# To do
The word "header" may appear in lines of the data below. Say how many lines hold it, giving only the number.

(Excerpted data)

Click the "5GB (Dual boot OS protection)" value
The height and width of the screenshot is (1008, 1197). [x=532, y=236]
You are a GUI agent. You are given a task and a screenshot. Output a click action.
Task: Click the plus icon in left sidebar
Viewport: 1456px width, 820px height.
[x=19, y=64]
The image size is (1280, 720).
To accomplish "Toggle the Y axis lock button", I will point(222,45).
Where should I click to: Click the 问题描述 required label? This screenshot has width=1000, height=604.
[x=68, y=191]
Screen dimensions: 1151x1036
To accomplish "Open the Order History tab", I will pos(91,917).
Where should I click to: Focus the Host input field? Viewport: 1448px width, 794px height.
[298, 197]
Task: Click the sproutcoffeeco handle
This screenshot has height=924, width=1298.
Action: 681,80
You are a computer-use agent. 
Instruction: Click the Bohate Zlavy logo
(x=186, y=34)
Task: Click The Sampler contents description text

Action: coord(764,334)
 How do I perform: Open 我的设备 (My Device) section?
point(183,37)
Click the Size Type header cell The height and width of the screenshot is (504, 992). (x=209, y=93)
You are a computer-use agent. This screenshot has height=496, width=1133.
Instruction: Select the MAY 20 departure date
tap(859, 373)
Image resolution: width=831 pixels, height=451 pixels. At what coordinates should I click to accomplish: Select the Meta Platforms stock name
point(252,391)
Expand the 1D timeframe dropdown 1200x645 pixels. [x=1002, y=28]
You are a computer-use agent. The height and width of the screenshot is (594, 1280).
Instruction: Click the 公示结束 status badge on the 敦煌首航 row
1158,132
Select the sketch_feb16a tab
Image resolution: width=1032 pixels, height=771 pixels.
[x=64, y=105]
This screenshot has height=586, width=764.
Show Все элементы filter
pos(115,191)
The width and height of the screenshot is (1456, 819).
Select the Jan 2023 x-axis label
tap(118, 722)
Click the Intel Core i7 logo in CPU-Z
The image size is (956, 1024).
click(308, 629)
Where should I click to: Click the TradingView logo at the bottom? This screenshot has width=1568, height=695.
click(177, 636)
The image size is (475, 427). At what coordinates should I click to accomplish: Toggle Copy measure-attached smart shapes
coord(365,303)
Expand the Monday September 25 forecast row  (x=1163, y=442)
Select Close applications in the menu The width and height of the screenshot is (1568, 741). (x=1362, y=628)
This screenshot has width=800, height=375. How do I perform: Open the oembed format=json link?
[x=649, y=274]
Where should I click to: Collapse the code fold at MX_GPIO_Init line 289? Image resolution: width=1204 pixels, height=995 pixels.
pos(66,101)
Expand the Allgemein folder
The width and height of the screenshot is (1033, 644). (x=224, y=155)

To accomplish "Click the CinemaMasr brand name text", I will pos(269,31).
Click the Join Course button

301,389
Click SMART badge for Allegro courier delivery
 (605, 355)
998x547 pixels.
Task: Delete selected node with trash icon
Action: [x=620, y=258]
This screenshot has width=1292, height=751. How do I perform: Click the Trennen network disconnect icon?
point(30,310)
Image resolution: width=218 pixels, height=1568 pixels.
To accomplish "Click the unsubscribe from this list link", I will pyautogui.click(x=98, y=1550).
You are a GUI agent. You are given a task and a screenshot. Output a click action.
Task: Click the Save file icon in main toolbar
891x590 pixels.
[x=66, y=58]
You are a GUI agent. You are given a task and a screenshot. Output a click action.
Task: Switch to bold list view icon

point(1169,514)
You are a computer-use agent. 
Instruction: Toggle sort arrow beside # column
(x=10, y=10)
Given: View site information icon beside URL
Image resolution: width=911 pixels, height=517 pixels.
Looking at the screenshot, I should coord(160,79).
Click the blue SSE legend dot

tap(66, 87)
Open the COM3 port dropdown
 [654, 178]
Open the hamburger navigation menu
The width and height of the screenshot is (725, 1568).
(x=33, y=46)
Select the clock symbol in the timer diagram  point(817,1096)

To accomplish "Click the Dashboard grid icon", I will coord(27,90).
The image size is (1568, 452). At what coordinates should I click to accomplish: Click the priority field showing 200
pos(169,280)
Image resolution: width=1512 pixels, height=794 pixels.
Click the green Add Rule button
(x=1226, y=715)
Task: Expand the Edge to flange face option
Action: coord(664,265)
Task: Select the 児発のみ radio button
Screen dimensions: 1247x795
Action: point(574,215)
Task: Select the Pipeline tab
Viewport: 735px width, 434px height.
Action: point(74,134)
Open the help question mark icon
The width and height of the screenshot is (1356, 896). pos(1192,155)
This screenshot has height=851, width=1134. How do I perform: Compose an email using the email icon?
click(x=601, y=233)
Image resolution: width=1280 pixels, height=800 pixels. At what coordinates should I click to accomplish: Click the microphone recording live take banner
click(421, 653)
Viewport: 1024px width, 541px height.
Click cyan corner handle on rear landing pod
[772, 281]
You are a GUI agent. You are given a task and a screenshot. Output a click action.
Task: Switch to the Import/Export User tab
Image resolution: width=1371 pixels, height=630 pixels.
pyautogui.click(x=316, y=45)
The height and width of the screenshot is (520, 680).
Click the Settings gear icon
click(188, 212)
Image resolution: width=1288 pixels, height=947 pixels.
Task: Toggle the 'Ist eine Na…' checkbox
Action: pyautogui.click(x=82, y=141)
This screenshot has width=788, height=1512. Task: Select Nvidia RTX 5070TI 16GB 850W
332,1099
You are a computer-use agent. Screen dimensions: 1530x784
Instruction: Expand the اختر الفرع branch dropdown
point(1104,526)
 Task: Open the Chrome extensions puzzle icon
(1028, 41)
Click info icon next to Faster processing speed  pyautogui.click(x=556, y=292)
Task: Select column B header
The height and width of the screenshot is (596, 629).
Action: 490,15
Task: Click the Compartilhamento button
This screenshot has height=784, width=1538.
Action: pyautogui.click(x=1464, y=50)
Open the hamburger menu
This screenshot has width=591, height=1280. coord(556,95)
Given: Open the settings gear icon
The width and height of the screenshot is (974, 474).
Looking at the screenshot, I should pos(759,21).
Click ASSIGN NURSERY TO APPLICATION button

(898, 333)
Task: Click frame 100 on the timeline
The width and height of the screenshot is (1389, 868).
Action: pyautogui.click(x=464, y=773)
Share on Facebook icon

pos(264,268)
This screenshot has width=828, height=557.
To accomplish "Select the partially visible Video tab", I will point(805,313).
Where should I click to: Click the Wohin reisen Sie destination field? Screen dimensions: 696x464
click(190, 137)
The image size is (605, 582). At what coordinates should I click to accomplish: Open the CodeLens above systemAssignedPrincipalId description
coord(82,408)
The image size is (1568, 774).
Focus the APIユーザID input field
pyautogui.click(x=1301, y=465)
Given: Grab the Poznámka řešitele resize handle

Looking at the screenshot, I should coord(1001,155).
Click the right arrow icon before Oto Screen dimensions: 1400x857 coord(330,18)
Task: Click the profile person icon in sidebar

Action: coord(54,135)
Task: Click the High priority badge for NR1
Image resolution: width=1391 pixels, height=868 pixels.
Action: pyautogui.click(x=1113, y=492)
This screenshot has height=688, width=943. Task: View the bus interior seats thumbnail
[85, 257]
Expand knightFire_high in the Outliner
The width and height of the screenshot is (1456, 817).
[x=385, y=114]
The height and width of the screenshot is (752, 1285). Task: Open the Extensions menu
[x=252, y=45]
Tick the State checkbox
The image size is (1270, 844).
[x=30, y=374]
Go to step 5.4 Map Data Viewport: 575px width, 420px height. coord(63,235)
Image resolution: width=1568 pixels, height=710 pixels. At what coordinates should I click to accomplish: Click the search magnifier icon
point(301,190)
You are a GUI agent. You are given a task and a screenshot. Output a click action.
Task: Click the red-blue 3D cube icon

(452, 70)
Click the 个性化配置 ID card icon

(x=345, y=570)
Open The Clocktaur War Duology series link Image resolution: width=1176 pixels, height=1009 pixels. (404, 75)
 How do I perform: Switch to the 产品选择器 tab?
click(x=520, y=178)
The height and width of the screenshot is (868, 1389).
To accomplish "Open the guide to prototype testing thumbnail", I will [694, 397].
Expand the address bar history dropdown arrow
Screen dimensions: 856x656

(End Excerpted data)

# Task response
2